**SOURCE TEXT**
******************************

Posted June 12, 2015

This post on Medium just floated up on Twitter: What it’s really like to work for a tech giant

It pains a grim, tongue in cheek picture of what is the standard amalgamation and stereotype of what we consider the “valley tech giant/startup grind.” This is not a rebuttal. It’s just an alternative view since my days are so different, it had to be written.

So without further disclaimer, I present:

What it’s like to work at a very specific, single Silicon Valley tech giant

Intuit is right in Silicon Valley. Next door to Google, literally. I pass those big busses every day as they shuttle people in. I am not sure what counts as tech giant, but as of today the market capital is around 30 billion dollars, with maybe 8000 employees. It’s been in Silicon Valley for 32 years and always a market leader in it’s niche.


Here’s a day like any other for me


Wake up. Do kid things.


Drive my 10 minute drive to work. I choose to live down in the suburbs and not the city so I can be home with my kids more. And yes, I do have to pay a hefty rent check to do so. I am certainly not even close to a “rich silicon valley type” I moved here from Utah as just a regular, mid-level tech designer. We have a 4 person family in a 2 bedroom, 900 sqft condo. I love it.


Arrive at work. Hit the gym where I have a Intuit personal trainer, who I pay with my own money, train the shit out of me.


Walk across the nice campus to my building and go to my standing desk which I requested. Say hi to some people, plug in my computer to my dual Thunderbolt 27″ monitors, and get started on the usual tech-giant daily email slog. There are hot-desk areas, but everyone has their own dedicated space. Yes, most are cubicles, with lower walls. I don’t mind it at all, it’s a nice desk area that is roomy and you can do whatever you want with. There are plenty, plenty of open spaces to work, a cafe, drop-in rooms and lounge areas, a large coffee shop, and couches and chairs all over.

******************************

**STORED DATA**
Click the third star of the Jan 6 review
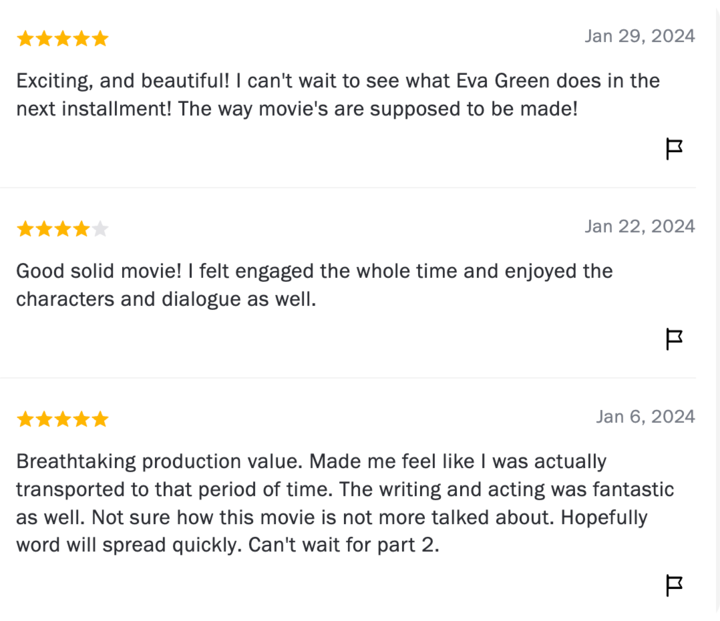This screenshot has width=720, height=621. coord(62,419)
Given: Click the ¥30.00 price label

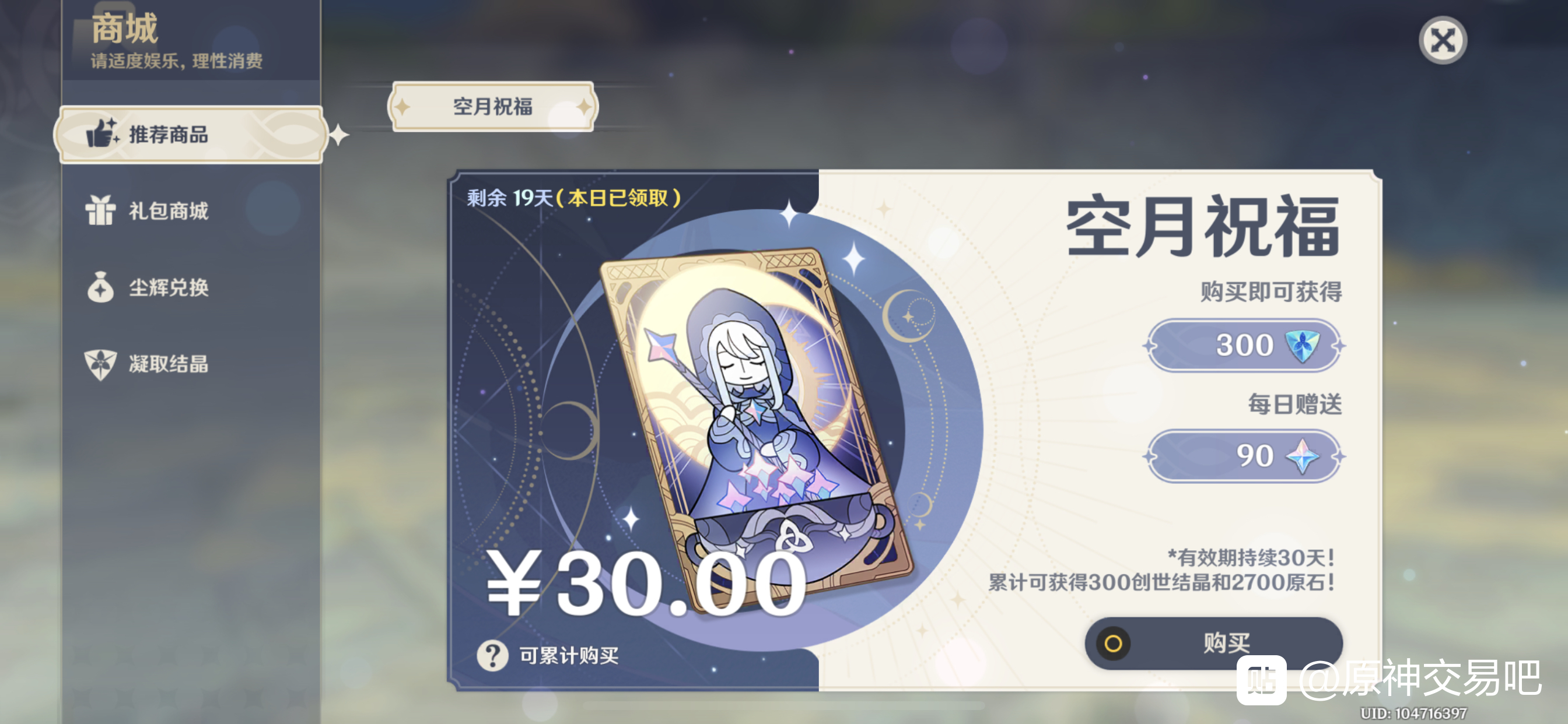Looking at the screenshot, I should point(646,584).
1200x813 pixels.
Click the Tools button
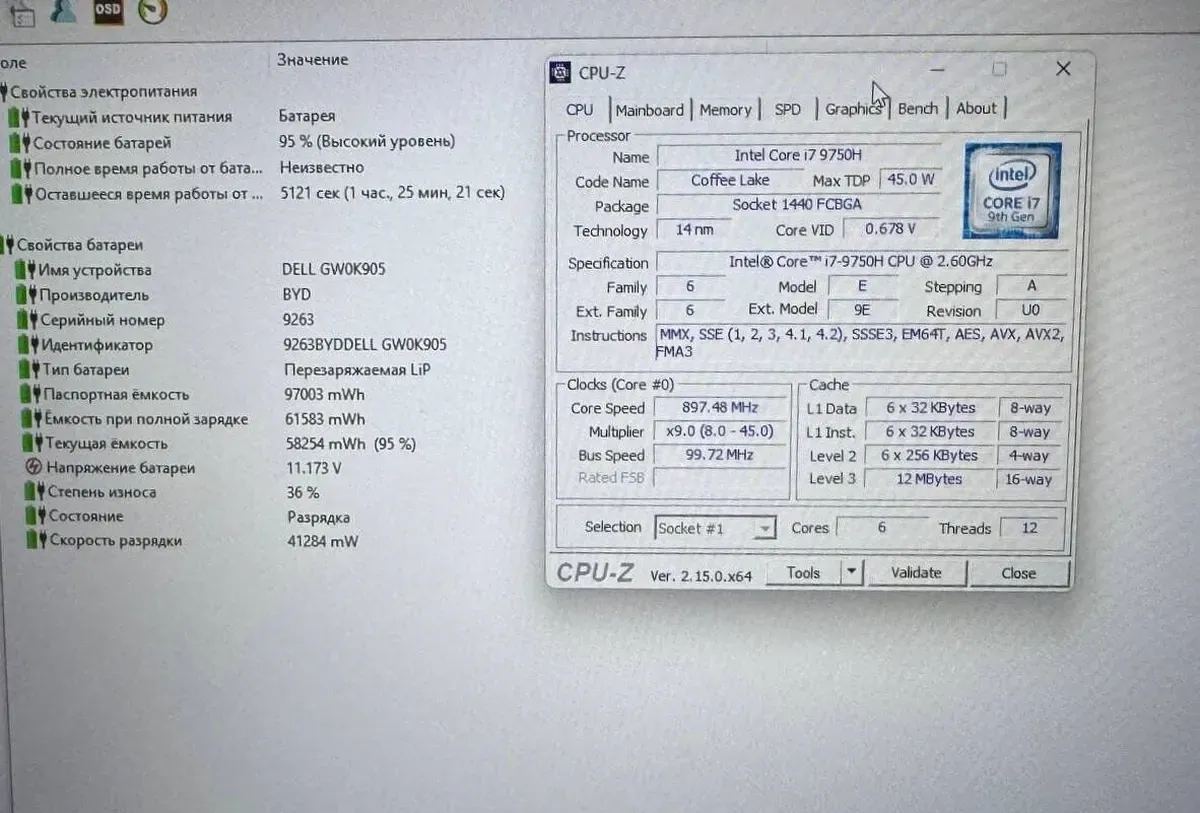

******************************

**DIRECTIONS**
Carry on the post about a workday at Intuit from the point where it stops. The material plays no part in what follows.

**EXERCISE ANSWER**
Also, there’s no expectation that you work at your desk. Work anywhere. Work under a tree. No one cares.

My boss focuses on results and has never given me any type of schedule or indication that she cares about where I am or when I am working. It’s a trust relationship and I conduct myself as an adult professional, and have a delightful degree of flexibility in whatever I do. As long as I keep her and teammates informed, it’s all good.


Work stuff. I’m not an engineer, so the engineering code culture of the valley isn’t something I’m a part of. I do my work that’s a part of the Intuit UX organization, specifically I serve the customer care organization. There are usually meetings and walking to various buildings each day, so I don’t ever really “sit at my desk” for more than maybe 2 hours.


The cafeteria has a number of different stations serving all types of food if that’s what you want, so there’s always something good for any taste. And a big salad bar.

Noon-Quitting Time

After the lunch, it’s back to the workday. Meetings and other tasks related to my role. I typically am back at my house by 5:30, and almost never later than 6.


Suburban parent life. Nothing special. I go to bed at around 9, get my beauty sleep, and do it all over again.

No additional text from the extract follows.